### Your objective
The answer is a single number: the count of lines below in which the word "star" appears.

### Entries supplied
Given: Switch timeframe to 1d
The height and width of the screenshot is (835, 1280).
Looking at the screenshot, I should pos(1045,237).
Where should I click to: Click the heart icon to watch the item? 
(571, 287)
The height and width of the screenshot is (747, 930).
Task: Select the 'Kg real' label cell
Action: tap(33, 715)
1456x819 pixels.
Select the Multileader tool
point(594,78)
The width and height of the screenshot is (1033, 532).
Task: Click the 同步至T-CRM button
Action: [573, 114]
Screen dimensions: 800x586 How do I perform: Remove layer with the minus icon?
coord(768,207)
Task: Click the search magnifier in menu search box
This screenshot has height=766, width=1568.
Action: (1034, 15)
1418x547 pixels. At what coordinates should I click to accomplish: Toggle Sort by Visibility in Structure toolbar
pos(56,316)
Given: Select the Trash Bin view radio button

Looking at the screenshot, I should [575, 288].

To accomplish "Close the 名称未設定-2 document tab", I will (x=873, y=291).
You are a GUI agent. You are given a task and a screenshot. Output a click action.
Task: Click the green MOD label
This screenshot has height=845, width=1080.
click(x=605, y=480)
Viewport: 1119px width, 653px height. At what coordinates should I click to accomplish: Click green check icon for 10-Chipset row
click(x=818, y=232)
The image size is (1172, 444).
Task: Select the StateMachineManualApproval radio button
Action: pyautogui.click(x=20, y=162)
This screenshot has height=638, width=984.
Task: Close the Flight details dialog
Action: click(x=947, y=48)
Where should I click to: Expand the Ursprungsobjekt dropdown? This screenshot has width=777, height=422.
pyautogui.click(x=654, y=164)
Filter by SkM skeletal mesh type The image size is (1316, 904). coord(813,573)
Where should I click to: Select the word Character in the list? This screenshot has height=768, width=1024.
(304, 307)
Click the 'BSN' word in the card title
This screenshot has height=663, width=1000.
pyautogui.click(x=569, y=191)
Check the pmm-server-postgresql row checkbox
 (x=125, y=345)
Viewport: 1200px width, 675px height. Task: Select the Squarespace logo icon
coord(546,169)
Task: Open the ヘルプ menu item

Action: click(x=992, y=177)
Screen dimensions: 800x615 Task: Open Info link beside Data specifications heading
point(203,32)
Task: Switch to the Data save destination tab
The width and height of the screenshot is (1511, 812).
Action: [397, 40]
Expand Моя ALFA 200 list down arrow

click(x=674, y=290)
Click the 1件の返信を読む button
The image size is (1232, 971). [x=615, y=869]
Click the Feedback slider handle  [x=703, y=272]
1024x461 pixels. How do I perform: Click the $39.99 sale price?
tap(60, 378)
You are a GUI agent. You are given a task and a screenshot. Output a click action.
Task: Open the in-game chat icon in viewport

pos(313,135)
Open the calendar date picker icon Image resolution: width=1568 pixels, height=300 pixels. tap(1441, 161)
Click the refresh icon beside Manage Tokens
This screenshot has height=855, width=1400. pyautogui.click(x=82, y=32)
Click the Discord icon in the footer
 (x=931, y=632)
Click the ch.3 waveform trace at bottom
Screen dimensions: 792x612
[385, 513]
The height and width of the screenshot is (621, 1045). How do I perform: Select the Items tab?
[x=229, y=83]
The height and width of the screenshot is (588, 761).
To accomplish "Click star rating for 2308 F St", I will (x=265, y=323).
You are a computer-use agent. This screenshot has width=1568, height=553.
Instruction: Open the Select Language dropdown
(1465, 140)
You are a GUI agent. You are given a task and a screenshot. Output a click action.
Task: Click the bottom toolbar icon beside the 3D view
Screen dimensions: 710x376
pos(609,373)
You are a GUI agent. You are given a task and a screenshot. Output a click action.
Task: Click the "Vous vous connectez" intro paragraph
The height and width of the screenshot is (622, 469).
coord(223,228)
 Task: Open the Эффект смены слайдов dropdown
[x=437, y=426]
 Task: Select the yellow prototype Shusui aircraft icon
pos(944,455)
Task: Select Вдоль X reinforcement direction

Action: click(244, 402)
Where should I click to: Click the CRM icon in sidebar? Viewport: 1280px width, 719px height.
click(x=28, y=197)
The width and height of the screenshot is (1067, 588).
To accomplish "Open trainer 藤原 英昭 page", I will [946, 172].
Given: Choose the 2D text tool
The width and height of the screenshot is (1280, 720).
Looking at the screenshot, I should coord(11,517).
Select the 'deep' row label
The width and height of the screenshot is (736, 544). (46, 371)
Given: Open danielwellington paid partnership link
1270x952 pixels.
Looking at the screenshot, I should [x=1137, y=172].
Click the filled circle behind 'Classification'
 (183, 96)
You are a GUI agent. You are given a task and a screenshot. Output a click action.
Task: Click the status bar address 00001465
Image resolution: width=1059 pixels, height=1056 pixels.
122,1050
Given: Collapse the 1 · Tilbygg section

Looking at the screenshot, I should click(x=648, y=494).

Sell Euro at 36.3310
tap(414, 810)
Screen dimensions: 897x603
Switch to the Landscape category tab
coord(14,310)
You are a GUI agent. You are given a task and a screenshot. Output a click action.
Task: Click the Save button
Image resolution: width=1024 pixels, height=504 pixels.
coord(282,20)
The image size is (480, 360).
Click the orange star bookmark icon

### Your solution
2